Add 'results_function' parameter for improving fitting capabilities #77 #78

joelvdavies · 2023-03-21T13:07:50Z

Adds a parameter results_function that can take all the usual constants, variables and functions available to the input file and additionally two extra 'x' and 'y' representing the output of muspinsim's simulation and runs it before outputting the results. This allows fitting on functions that modify the data e.g.

results_function
    A*y+B

For a linear fit, offsetting the y values and scaling them.

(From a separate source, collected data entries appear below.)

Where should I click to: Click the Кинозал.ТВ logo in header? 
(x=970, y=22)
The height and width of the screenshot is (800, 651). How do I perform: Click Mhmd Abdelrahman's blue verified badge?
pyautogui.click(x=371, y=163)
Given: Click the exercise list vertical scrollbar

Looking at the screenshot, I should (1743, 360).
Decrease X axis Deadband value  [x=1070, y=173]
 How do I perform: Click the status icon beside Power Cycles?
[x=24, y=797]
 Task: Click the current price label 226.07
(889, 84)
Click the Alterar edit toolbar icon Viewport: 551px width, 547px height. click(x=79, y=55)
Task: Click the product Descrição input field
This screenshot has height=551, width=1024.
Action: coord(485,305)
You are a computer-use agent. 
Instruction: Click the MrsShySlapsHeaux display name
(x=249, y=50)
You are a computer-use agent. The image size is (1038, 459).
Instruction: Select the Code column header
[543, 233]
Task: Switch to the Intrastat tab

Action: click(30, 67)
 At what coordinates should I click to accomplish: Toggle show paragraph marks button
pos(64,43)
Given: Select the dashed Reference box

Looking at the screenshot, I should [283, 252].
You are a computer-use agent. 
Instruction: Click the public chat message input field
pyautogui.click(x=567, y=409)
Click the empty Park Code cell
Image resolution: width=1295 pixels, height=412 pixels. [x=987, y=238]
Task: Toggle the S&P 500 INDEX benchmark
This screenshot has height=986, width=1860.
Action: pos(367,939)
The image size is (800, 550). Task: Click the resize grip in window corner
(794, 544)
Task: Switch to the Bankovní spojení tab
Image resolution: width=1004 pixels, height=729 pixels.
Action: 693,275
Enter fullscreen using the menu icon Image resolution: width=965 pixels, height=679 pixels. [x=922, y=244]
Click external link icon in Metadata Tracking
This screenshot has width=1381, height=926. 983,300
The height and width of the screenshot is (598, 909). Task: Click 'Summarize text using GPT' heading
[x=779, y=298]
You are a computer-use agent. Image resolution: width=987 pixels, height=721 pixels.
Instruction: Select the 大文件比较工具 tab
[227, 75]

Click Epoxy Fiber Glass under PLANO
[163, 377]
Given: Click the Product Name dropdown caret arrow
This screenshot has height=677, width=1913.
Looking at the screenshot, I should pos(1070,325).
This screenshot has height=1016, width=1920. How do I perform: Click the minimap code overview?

This also detects when fitting parameters are present in any sections of the input other than this function, and in the case they are only used in results_function the FittingRunner will cache the results and only run the simulation once, but repeatedly fit with this function so that it can run significantly faster for large systems.

Other notes

Also adds least-squares as an additional fitting method (it behaves better than the default nelder-mead in the case of linear fitting but it also typically requires more function evaluations so is not as suitable for atomistic fitting)
- It seems nelder-mead is just more prone to getting stuck looking at the solution here: https://stackoverflow.com/questions/72152400/nelder-mead-isnt-converging-scipy-why-is-there-only-one-initial-point
Includes docs for these changes
Fixes bug preventing fitting with OpenMPI using mpirun -n
Removes a limit of a maximum of 4 fitting variables

Closes #77

patrick-austin

There were a few places where the logic confused me a bit, I think they can either be simplified or would benefit from slightly expanded documentation (or they're the way they are for good reason which I haven't realised). However on the whole it's really impressive that you managed to get all this functionality into the existing architecture without needing to radically change anything.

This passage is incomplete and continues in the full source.